Following the same pattern used by the Aegis-AI `HardwareDetector`, we queried Apple's `AGXAccelerator` GPU driver via `ioreg` for the `"Alloc system memory"` counter. This metric **CAN exceed physical RAM** — revealing the true memory demand:

| Configuration | Active RAM (capped) | GPU Alloc (true demand) |
|---|---|---|
| Dense/Vanilla @ 40K | 49.4 GB | **52.6 GB** |
| TurboQuant @ 40K | 32.4 GB | **35.0 GB** |

The 52.6 GB vs 35.0 GB difference was invisible in the OS metric but clearly visible via `ioreg`.

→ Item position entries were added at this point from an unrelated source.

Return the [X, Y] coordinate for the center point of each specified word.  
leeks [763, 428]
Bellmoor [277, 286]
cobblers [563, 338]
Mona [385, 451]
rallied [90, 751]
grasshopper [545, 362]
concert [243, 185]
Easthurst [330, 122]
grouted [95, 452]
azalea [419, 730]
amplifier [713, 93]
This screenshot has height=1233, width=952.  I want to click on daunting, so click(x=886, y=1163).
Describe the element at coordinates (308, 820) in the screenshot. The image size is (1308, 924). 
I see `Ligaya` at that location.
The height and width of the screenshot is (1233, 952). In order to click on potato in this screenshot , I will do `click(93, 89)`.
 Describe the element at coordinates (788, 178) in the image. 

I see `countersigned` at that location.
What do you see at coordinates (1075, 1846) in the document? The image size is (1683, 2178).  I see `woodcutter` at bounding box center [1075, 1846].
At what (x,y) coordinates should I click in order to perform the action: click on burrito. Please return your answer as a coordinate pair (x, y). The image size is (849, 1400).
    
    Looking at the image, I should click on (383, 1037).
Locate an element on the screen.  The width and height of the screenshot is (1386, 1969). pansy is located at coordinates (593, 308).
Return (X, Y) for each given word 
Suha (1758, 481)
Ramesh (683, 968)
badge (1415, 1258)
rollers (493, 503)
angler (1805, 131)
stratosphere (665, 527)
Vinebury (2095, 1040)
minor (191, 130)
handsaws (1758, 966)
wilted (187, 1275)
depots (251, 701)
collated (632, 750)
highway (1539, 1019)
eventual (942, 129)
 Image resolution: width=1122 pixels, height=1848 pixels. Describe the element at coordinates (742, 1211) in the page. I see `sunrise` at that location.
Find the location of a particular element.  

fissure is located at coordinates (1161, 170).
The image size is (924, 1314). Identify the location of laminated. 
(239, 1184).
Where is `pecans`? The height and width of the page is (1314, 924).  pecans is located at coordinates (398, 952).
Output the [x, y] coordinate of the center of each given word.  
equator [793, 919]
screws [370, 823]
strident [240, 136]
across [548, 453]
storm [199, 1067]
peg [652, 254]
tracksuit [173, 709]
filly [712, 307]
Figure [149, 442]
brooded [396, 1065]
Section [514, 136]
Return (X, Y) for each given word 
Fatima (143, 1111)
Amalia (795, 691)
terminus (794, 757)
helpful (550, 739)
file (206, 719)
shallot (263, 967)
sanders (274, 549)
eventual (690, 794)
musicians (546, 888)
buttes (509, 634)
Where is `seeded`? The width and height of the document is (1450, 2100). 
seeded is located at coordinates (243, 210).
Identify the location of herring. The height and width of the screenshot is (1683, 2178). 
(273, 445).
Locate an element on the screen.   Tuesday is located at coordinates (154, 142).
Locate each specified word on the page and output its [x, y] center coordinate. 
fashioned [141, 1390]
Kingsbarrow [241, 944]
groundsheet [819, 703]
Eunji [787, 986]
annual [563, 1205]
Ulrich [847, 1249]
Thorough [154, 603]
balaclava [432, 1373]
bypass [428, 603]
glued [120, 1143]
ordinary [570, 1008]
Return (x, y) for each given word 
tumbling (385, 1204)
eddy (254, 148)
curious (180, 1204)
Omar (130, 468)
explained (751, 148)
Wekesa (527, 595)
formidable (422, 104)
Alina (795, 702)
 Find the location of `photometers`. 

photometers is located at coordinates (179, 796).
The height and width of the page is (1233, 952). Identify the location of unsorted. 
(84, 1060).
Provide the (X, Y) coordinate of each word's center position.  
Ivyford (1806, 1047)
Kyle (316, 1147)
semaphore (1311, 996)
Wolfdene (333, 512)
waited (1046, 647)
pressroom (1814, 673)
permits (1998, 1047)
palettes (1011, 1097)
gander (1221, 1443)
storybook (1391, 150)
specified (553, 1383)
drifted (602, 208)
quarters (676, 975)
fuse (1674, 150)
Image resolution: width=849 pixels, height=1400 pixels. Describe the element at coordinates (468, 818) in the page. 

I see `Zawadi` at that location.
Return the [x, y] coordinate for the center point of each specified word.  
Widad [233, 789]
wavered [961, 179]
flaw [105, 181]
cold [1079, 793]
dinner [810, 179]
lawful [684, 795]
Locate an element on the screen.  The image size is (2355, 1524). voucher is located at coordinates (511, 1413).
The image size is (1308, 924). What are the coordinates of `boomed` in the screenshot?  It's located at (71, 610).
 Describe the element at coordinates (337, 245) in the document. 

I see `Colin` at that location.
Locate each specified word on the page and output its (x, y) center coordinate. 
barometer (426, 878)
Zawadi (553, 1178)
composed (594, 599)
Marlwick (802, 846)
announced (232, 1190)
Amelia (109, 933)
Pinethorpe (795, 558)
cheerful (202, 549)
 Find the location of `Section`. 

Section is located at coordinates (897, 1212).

### 12. 🐛 The Prompt Cache Bug

At 100K context, even with the `ioreg` metric, TurboQuant (52.5 GB) and Dense/Vanilla (52.1 GB) were nearly identical. Tracing through the code revealed the root cause:

1. During prefill, the full 100K fp16 KV cache is built (~37 GB)
2. After the first generation token, TurboQuant compresses it to ~3 GB of polar buffers ✅
3. But then `onPrefillDone` fires → the prompt cache calls `cache.state`
4. The `state` getter **decodes ALL compressed polar buffers back to full fp16** to create a restorable snapshot
5. The `eval()` call materializes this decoded copy — a fresh **~37 GB allocation**
6. Net result: compression savings completely negated

The key insight: for Dense/Vanilla, `cache.state` returns **views** (zero-copy references) of existing buffers. For TurboQuant, it creates **new arrays** via `turboDecodeK/V` — an O(N) memory allocation the size of the entire context.

### 13. 🔧 The Fix

One targeted change: skip prompt cache save when TurboQuant has actively compressed data.

**Results at 100K context (SSD + TurboQuant):**

| Metric | Before Fix | After Fix |
|---|---|---|
| GPU Memory Allocated | 52.2 GB | **33.3 GB** (-36%) |
| Active RAM | 49.1 GB | **29.6 GB** (-40%) |

**29.6 GB Active RAM for a 26B model at 100K tokens.** This fits in a 32 GB Mac Studio — previously required 64 GB.

### 📋 Files Changed
- `Sources/SwiftLM/MemoryUtils.swift` — Added GPU active memory and total demand metrics
- `Sources/SwiftLM/Server.swift` — OS_RAM + MEM_DEMAND + GPU_MEM logging at prefill and post-generation; prompt cache TurboQuant guard
- `scripts/profiling/profile_runner.py` — Full profiling framework with `ioreg` GPU allocation tracking

### 🎯 Key Lesson: Measure What Matters
The OS `phys_footprint` metric is what Activity Monitor shows — but it lies by omission. It's capped by physical RAM and doesn't reveal how much memory the GPU driver has actually allocated (including SSD-swapped pages). For memory-constrained deployment, the `ioreg AGXAccelerator "Alloc system memory"` counter is the ground truth.